Hanna Johansen 1990
Published online by Cambridge University Press: 18 March 2023
Summary
BORN IN BREMEN, WEST GERMANY, Hanna Johansen has lived in Kilchberg near the Swiss city of Zurich for over twenty years. She began her career as a writer relatively recently; her first work was published in 1978. For Johansen, writing is a way to process experiences. When she writes, she does not think of the overall view which she wants to convey, but rather she concentrates on getting down on paper whatever comes to her, without restrictions. The way in which Johansen goes about writing varies from one work to the next. Thus her first book, Die stehende Uhr, almost wrote itself, whereas many of her later works involved extensive research and a good deal of editing. Through this almost inadvertent experimentation with various approaches to writing, Johansen has learned that one does not have to feel secure in the way one does something in order to get it done.
Johansen began her career as an author in 1977 by writing a few pages every afternoon in the house of a friend until it was time to pick up her son Benjamin from school. She had no plans to write a novel, she says, and was somewhat surprised when she eventually found herself with a manuscript in her hands. It was accepted immediately by a German publisher. When one considers Johansen's background it is easy to understand her surprise upon the publication of Die stehende Uhr.

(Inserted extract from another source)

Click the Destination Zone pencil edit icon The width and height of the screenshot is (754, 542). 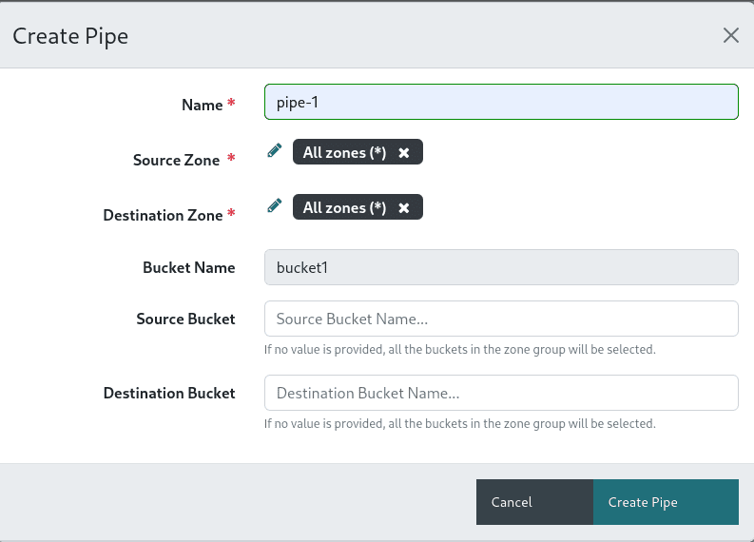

After her graduation from secondary school, she studied at the universities of Marburg and Göttingen with plans to become a school teacher. She never felt fully comfortable with her studies, however, and eventually broke off her schooling to get married. After traveling to the United States and spending some time in Geneva, she settled down with her husband outside of Zurich.
To the question why she began to write, Hanna Johansen has no set answer. Shortly after her marriage in 1967, she made a project of translating the work of several American authors into German. She became interested in children's literature in the early 1970s, writing and telling stories for her two small sons. It was not until 1977, however, that Johansen devoted a significant amount of time to writing. At this early stage, writing was for her a type of outlet, a way of expressing thoughts that could not be expressed in spoken words.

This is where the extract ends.